Huele a primavera. Suena a primavera. Sus pies la llevan, una vez más, hacia aquel trocito de monte que ha sido testigo de muchos de los momentos más felices de su adolescencia, y también de su juventud.
El sol acaricia sus mejillas y el rumor de la leve brisa que despeina sus cabellos se entremezcla con los primeros trinos y gorjeos de los pájaros. Del cuco, siempre presente en estos campos y en su memoria, aún, ni rastro.
En un gesto heredado del pasado, se sienta contra el tronco de su encina preferida. Cierra los ojos. Aguza el oído. Y se deja llevar por el placer de la soledad buscada.
De pronto, la caricia de unos labios en su pelo, de una mano ruda y cálida ensortijándose entre sus cabellos y la voz profunda de su padre:
- Hija, ¿otra vez dormida mientras se escapa la tarde? Y, esbozando una sonrisa mientras abre sus cerrados ojos, ella le responde:
- No, papá, no duermo. Solo fantaseo.
Pero al mirar a su alrededor no encuentra a nadie. Solo las encinas, y los robles..., las pequeñas avecillas dando fe de su existencia.

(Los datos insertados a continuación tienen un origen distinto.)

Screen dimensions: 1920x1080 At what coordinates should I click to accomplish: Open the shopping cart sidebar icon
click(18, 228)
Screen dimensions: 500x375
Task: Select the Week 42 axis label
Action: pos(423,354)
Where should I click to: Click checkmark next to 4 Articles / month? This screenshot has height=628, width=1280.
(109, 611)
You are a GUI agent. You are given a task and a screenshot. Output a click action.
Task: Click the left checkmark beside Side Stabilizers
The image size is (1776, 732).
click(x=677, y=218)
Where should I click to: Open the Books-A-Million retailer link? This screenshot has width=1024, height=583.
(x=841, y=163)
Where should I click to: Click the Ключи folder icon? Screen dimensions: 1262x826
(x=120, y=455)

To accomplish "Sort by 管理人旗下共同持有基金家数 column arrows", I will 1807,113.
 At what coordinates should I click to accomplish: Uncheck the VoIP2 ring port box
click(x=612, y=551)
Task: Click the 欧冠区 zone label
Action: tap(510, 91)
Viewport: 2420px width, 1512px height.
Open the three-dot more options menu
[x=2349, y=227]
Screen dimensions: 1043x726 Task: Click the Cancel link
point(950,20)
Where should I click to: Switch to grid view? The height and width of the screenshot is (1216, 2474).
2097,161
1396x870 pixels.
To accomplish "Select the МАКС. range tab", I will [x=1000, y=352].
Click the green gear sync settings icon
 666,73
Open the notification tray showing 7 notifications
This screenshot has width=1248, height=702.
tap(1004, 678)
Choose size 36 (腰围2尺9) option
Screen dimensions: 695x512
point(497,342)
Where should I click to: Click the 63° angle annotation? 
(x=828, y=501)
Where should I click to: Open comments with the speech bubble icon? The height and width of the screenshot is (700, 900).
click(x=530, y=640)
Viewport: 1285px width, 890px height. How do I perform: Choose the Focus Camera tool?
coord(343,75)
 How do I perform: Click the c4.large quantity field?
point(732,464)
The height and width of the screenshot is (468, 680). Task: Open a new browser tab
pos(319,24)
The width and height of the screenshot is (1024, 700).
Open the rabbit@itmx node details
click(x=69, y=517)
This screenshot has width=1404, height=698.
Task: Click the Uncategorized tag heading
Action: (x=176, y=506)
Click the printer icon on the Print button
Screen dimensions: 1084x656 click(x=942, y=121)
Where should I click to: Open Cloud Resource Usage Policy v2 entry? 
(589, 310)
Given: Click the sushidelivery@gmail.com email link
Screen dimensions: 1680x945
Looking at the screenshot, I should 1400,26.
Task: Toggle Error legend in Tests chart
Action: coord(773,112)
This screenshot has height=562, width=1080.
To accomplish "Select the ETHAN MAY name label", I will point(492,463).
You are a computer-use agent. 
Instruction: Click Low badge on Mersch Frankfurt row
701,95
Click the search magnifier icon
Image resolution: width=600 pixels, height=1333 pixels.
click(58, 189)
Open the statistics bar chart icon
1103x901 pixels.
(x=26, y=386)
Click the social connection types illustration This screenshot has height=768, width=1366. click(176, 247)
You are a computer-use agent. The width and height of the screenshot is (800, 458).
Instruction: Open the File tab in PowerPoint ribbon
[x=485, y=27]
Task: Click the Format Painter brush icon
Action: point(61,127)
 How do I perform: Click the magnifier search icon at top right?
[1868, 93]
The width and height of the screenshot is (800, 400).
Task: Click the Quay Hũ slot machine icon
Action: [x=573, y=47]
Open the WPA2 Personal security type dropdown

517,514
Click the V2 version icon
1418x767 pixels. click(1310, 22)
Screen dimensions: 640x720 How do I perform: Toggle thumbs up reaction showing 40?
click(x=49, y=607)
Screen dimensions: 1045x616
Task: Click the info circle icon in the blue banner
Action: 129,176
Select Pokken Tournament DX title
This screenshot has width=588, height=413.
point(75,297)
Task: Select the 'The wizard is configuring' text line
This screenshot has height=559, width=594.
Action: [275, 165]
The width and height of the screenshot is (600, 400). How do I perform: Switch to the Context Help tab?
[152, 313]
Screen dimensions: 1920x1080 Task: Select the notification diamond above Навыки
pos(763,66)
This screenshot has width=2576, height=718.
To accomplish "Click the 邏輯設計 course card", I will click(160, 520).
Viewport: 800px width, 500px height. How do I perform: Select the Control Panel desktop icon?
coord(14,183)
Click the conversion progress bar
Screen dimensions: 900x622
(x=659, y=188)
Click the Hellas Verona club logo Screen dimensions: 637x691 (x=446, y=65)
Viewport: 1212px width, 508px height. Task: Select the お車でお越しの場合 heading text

Resbala una lágrima por sus mejillas. Se pone en pie y gira su vista en todo su alrededor. Está sola .Desde hace más de treinta años estas tierra están solas. Se tumba entonces sobre la pradera, completamente extendida, pegando el oído a la tierra, cerrando sus ojos de nuevo. Y vuelve a sentir su presencia una vez más.
Pero ella sabe que hay lugares en los que el tiempo ni siquiera se detiene, sino que parece - incluso - avanzar en dirección contraria.